NQF is a voluntary consensus standards-setting organization. Any party may request reconsideration of any of the 24 endorsed quality measures listed below by submitting an appeal no later than February 29 (to submit an appeal, go to the NQF Measure Database). For an appeal to be considered, the notification must include information clearly demonstrating that the appellant has interests directly and materially affected by the NQF-endorsed recommendations and that the NQF decision has had (or will have) an adverse effect on those interests.

Endorsed Measures 

  • 0134: Use of internal mammary artery (IMA) in coronary artery bypass graft (CABG) (STS)
  • 0300: Cardiac surgery patients with controlled postoperative blood glucose (CMS)
  • 0127: Preoperative beta blockade (STS)
  • 0284: Surgery patients on beta blocker therapy prior to admission who received a beta blocker during the perioperative period (CMS)
  • 0117: Beta blockade at discharge (STS)
  • 0273: Perforated appendix admission rate (PQI 2) (AHRQ)
  • 0265: Hospital transfer/admission (ASC Quality Collaboration)
  • 1519: Statin therapy at discharge after lower extremity bypass (LEB) (SVS)
  • 1540: Postoperative stroke or death in asymptomatic patients undergoing carotid endarterectomy (SVS)
  • 1543: Postoperative stroke or death in asymptomatic patients undergoing carotid artery stenting (CAS) (SVS)
  • 0339: RACHS-1 pediatric heart surgery mortality (AHRQ)
  • 0340: Pediatric heart surgery volume (PDI 7) (AHRQ)
  • 0352: Failure to rescue in-hospital mortality (risk adjusted) (CHOP)
  • 0353: Failure to rescue 30-day mortality (risk adjusted) (CHOP)
  • 0351: Death among surgical inpatients with serious, treatable complications (PSI 4) (AHRQ)
  • 0515: Ambulatory surgery patients with appropriate method of hair removal (ASC Quality Collaboration)
  • 1550: Hospital-level risk-standardized complication rate (RSCR) following elective primary total hip arthroplasty (THA) and total knee arthroplasty (TKA) (CMS)
  • 1551: Hospital-level 30-day all-cause risk-standardized readmission rate (RSRR) following elective primary total hip arthroplasty (THA) and total knee arthroplasty (TKA) (CMS)
  • 1536: Cataracts: Improvement in patient’s visual function within 90 days following cataract surgery (AAO/Hoskins Center for Quality Eye Care)
  • 0528: Prophylactic antibiotic selection for surgical patients (CMS)
  • 0126: Selection of antibiotic prophylaxis for cardiac surgery patients (STS)
  • 0264: Prophylactic intravenous (IV) antibiotic timing (ASC Quality Collaboration)
  • 0527: Prophylactic antibiotic received within 1 hour prior to surgical incision (CMS)
  • 0301: Surgery patients with appropriate hair removal (CMS) (reserve status)

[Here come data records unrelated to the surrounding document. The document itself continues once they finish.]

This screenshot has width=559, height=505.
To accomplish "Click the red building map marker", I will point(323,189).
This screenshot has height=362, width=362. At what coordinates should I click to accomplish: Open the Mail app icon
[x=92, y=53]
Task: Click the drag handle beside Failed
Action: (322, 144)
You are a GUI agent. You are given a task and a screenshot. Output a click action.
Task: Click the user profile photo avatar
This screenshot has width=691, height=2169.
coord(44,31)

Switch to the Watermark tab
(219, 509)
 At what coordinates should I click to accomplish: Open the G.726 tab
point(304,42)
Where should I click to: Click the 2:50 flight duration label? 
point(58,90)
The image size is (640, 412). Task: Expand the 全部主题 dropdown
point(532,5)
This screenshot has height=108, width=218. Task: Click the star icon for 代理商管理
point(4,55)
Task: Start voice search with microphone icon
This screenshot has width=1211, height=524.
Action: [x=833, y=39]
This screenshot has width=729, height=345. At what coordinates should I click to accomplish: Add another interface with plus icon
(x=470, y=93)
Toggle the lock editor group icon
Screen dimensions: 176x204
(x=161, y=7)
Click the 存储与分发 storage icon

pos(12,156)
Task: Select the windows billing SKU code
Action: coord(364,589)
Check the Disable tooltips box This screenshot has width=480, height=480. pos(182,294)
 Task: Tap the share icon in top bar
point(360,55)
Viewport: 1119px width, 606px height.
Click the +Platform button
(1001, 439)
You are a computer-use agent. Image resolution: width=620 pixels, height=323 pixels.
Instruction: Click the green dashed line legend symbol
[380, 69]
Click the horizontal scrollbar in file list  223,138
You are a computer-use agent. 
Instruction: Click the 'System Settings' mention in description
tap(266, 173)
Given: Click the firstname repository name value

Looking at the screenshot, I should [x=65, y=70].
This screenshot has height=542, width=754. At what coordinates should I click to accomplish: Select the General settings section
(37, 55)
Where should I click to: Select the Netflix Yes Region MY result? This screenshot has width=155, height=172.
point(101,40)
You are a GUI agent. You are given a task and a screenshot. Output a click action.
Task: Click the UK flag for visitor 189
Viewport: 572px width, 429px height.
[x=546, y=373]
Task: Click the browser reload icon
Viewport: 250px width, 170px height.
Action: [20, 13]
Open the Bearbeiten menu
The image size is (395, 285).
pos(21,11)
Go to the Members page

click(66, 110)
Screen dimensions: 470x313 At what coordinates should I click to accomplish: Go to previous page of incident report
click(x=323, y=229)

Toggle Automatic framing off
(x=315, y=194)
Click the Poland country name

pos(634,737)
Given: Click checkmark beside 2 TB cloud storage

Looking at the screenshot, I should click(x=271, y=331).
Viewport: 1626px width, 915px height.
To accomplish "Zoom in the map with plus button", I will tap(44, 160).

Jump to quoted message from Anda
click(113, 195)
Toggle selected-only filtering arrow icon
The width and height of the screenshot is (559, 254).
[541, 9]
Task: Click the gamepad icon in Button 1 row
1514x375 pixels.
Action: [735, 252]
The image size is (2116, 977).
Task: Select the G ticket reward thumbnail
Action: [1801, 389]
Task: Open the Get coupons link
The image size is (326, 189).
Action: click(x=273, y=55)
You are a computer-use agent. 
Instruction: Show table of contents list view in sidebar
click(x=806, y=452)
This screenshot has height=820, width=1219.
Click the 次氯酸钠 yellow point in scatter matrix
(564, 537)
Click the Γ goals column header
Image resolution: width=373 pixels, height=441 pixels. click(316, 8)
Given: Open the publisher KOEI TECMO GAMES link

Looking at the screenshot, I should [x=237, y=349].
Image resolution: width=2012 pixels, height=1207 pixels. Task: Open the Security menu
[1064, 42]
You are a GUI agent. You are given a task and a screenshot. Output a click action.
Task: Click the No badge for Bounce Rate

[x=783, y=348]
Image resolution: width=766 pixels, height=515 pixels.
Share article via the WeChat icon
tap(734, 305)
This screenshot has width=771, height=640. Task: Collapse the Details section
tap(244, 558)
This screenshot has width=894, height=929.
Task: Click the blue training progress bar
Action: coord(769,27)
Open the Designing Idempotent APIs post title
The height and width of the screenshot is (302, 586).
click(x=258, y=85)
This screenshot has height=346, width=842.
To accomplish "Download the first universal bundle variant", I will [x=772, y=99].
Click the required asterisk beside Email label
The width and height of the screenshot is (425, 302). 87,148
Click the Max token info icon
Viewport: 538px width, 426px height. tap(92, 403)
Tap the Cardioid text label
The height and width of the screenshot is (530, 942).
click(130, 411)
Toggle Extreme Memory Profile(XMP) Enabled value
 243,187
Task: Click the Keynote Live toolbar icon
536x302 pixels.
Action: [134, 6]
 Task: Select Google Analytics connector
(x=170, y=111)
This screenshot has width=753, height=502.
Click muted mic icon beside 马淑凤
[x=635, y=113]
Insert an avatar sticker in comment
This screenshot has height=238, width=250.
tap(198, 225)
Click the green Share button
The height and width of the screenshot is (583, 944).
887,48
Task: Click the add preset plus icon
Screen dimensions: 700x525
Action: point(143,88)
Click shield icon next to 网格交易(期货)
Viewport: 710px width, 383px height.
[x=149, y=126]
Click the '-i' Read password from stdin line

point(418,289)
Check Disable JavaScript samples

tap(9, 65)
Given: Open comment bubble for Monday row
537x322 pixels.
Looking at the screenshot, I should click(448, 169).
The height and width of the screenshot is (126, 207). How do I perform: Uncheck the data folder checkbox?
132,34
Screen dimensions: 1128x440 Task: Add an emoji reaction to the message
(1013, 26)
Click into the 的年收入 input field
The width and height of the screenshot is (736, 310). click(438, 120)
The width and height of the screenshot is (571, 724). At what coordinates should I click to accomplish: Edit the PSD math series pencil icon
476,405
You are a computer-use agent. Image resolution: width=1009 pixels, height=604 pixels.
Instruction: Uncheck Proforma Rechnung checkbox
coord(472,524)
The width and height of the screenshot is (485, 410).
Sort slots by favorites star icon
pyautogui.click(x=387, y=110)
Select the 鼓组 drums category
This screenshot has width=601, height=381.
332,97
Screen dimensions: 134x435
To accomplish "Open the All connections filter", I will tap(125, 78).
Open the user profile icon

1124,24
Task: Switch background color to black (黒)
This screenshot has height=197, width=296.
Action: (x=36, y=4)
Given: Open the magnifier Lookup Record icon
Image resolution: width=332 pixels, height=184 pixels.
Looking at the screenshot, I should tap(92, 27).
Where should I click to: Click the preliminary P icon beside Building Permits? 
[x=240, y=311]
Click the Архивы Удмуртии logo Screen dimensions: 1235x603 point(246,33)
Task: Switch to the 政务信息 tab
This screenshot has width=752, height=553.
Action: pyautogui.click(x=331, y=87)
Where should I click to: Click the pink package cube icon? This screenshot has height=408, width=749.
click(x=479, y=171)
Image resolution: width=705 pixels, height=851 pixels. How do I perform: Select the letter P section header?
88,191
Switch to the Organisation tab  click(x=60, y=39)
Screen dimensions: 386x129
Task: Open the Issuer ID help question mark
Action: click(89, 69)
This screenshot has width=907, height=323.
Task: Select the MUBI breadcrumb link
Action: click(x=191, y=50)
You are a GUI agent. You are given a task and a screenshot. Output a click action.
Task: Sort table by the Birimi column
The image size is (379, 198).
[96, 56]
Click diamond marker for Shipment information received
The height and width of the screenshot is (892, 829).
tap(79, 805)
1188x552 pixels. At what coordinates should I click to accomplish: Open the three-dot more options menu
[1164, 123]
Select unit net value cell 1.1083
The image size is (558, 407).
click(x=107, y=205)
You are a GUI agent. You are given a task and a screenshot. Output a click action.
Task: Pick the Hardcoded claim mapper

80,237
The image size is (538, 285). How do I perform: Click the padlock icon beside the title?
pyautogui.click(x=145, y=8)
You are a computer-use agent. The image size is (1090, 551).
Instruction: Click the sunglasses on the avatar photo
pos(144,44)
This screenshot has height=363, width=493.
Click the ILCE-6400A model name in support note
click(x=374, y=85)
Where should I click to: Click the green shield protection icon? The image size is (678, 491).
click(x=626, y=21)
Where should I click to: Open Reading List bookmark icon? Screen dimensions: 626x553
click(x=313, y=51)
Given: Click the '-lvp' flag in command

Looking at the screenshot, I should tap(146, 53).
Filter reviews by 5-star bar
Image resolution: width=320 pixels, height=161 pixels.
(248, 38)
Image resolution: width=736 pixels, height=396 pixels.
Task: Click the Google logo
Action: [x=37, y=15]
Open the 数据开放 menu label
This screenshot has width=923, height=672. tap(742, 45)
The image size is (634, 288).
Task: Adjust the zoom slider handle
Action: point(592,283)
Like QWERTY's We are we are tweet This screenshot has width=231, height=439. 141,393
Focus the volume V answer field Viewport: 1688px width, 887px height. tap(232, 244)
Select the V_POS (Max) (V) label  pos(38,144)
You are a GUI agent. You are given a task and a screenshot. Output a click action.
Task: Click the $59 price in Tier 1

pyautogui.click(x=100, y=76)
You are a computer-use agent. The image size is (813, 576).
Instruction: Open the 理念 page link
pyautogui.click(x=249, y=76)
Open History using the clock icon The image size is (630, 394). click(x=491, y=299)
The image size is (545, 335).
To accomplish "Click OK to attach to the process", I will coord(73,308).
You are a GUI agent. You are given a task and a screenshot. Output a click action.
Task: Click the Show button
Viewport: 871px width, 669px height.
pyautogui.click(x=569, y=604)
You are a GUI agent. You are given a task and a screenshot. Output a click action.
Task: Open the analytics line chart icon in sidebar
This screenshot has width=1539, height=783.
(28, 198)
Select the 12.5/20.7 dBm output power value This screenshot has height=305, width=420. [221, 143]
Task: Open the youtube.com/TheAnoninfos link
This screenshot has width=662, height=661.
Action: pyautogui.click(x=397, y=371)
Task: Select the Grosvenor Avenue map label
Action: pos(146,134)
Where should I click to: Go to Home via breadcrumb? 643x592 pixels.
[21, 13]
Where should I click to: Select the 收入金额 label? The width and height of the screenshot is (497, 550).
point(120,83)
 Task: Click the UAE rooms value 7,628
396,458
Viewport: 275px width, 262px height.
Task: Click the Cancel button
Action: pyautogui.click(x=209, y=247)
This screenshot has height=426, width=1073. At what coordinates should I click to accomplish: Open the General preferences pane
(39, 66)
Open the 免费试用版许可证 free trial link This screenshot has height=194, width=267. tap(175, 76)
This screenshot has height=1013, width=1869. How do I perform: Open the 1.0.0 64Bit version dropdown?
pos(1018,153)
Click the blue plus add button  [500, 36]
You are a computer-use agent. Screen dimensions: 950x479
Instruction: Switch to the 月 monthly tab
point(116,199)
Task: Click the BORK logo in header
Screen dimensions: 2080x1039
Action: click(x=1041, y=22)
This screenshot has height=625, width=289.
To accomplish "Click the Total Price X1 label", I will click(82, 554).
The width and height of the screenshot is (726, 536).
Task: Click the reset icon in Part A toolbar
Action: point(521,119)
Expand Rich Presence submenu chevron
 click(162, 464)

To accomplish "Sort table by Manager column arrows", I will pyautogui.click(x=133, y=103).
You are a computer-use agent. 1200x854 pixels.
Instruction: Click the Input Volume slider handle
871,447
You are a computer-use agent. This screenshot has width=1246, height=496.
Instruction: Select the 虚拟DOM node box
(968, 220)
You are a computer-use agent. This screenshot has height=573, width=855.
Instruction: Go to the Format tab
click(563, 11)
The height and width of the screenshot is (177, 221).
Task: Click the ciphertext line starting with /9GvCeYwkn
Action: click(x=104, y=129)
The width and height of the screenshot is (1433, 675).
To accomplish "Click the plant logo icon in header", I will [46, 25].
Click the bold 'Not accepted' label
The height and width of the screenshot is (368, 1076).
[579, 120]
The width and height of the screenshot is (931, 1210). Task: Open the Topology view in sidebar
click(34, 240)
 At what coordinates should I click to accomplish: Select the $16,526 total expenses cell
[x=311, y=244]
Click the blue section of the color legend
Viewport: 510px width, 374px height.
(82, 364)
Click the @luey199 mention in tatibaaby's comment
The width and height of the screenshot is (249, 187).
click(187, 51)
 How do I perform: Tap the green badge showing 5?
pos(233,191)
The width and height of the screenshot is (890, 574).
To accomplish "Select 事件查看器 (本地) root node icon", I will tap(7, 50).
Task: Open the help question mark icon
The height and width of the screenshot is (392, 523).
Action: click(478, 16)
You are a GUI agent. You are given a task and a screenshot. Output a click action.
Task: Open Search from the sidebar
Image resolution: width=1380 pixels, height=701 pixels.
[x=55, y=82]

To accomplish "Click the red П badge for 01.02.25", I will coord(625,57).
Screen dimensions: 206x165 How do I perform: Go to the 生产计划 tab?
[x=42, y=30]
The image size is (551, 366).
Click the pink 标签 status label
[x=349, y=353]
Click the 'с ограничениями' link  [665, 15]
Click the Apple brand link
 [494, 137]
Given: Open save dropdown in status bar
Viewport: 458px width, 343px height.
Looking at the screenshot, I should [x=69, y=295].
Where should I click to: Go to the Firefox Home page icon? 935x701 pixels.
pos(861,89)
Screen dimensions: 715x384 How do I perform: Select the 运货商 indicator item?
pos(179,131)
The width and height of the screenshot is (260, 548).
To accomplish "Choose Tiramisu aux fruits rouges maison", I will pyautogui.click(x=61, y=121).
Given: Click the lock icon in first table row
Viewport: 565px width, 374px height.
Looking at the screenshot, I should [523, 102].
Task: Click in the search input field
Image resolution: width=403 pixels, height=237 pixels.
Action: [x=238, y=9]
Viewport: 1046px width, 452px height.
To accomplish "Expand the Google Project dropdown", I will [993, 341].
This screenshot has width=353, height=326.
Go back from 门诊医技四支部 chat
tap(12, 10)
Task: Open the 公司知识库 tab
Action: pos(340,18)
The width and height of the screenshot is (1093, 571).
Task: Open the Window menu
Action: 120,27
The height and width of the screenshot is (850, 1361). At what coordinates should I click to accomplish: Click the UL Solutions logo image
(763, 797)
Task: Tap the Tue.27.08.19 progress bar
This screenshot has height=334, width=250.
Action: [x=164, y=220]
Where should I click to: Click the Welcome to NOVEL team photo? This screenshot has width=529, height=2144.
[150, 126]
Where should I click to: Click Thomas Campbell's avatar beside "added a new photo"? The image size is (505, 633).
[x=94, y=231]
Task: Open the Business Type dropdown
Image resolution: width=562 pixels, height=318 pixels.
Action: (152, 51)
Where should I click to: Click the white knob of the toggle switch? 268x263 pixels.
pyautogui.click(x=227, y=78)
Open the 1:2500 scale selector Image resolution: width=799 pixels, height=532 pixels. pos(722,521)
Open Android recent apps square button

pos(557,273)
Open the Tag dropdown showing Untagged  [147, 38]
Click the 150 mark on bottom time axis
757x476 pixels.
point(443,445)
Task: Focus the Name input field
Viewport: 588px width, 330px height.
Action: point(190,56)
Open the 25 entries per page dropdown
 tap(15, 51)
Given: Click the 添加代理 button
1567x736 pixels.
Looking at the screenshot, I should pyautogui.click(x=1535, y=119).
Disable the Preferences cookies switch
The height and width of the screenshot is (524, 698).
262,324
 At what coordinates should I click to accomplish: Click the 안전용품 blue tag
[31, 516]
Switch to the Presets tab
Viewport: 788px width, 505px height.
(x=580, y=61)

NQF operates under a three-part mission to improve the quality of American healthcare by:  

  • building consensus on national priorities and goals for performance improvement and working in partnership to achieve them;  
  • endorsing national consensus standards for measuring and publicly reporting on performance; and  
  • promoting the attainment of national goals through education and outreach programs.